Ci eravamo già occupati di loro nelle precedenti edizioni della nostra ricerca. Grazie ad Arturo

Bartoletti, che ha messo a disposizione il suo terreno, stiamo studiando il comportamento di questi

meravigliosi uccelli. Essendo migratori a lunga distanza, il loro arrivo nei quartieri di nidificazione

è pressoché uguale di anno in anno. Il primo avvistamento del 2006 è stato fatto all’Osservatorio

dell’Argentiera il 20 aprile, probabilmente erano di passo, perché dopo quella data, i siti di

nidificazione che conosco nella zona non erano ancora stati occupati. I gruccioni di maremma sono

arrivati il 2-3 maggio (segnalazioni di Moise Navarro da Monte Argentario e di Giovanni Baracca

da Monte Bottigli). Anche a Principina (GR) sono arrivati il 2 maggio.
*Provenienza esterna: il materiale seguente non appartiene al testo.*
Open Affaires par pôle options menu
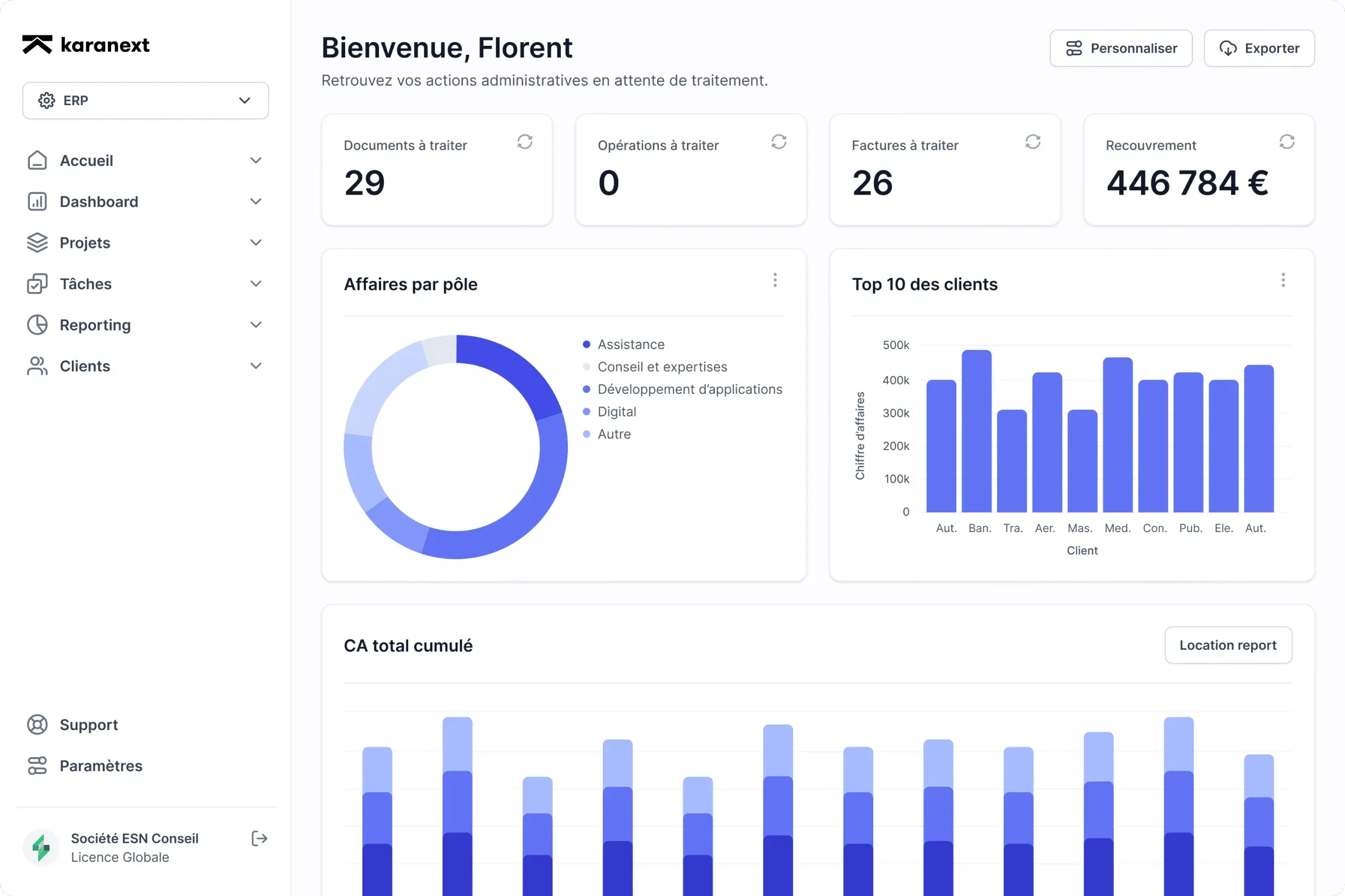The image size is (1345, 896). [775, 280]
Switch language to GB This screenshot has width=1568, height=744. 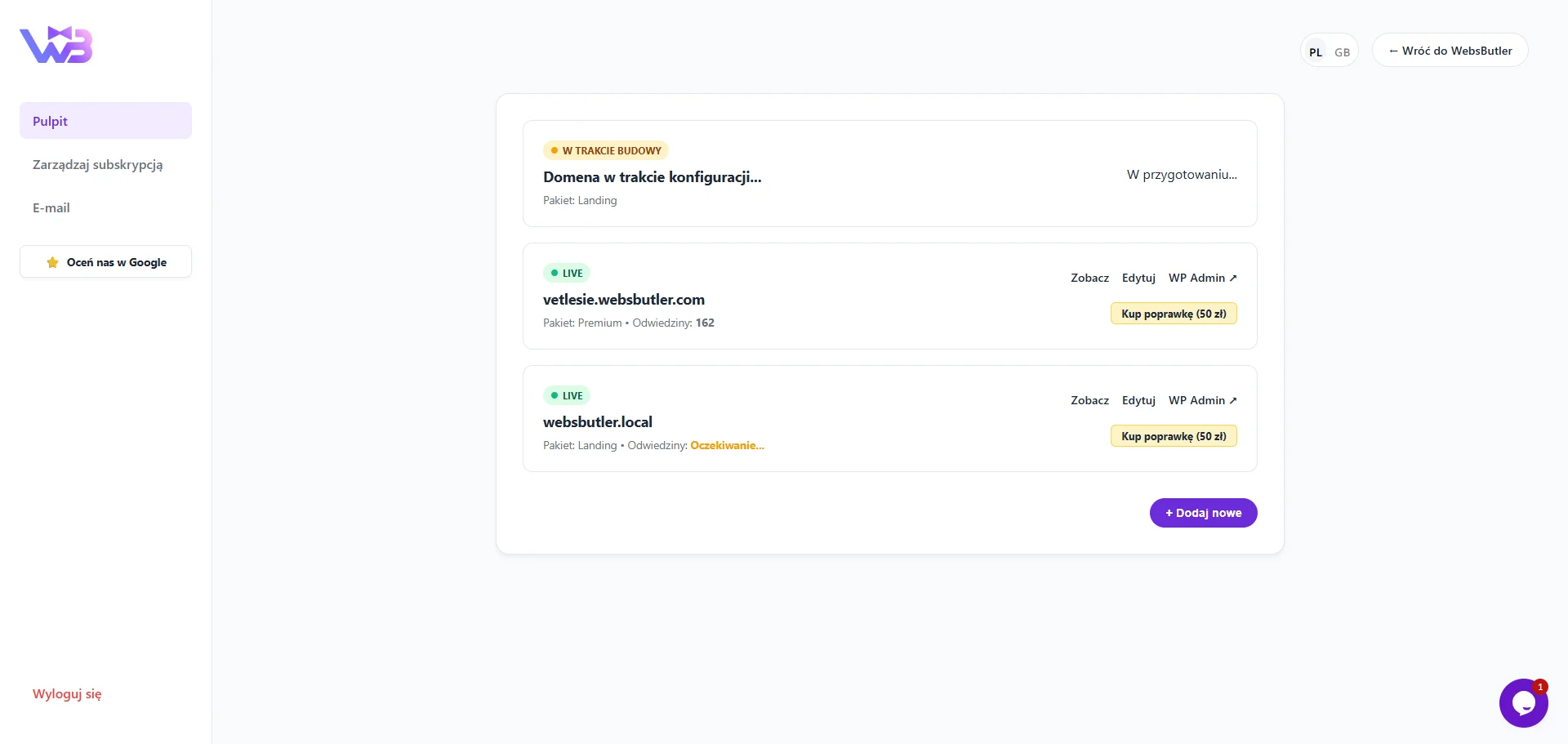(x=1342, y=51)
I Gruccioni comproprietari del terreno di Bartolotti credo siano gli stessi dello scorso anno, anche se

non sono in possesso della prova certa, (dovrei inanellarne qualcuno e ricatturarlo per avere questo

dato). I dati che possiedo, per dimostrare questa teoria, oltre alla fedeltà al sito di nidificazione è il

loro comportamento. Si posano sulle stesse piante, sugli stessi rami, sui soliti fili. Sembra che

abbiano gerarchie e competenze specifiche, insomma un’organizzazione perfetta.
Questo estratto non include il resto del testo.